Wer öfter als 3 mal im Jahr auf der Bühne steht, eventuell vor mehr als 100 Leuten oder Alben im 5-stelligen Bereich verkauft, wird es kennen: Fame. Lady Gaga hat ihn besungen, die damit verbundene Aufmerksamkeit, die ganze Ambivalenz von Fame. Man wird auf der Straße erkannt, angesprochen, um Rat und Hilfe bezüglich seiner eigenen Fruity Loops-Produktionen gebeten. Im Gegenzug zu Kayne "bigger than Jesus" West findet das aber nicht jeder großartig.
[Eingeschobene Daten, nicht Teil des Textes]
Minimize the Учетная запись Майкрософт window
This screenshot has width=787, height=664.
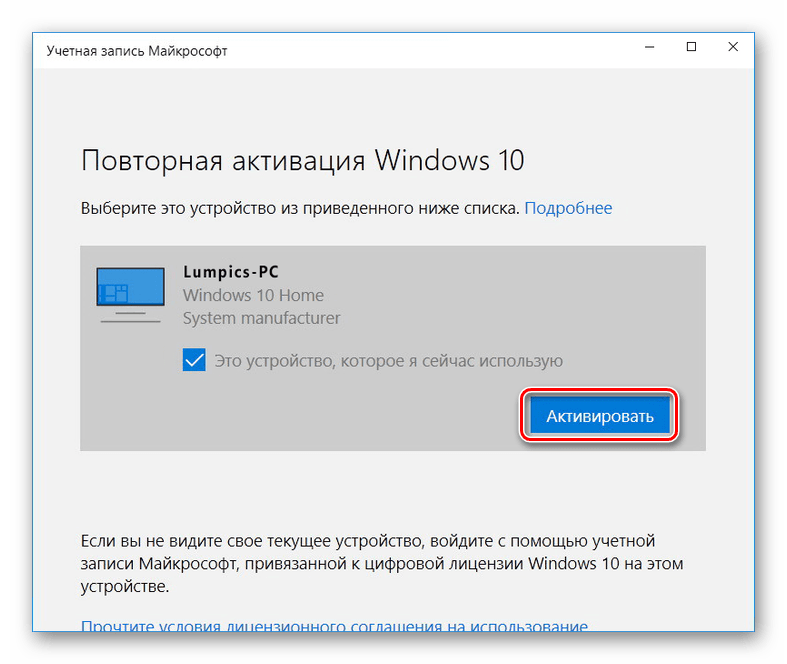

Die Gründe sich als Musiker zu anonymisieren sind natürlich vielfältiger: schlaues Marketing zum Ziele Mythen- und Legendenbildung, Loslösung des Subjekts vom Objekt, um die Musik unabhängig vom Produzenten zu stellen, Schutz der Privatsphäre und und und. Aus welchen Gründen auch immer sich die jeweiligen Künstler auf der Bühne verwandeln, von wie viel Erfolg ihre Bemühungen auch gekrönt sind, Maskierung ist mystisch und reizt Menschen seit jeher dahinter blicken zu wollen.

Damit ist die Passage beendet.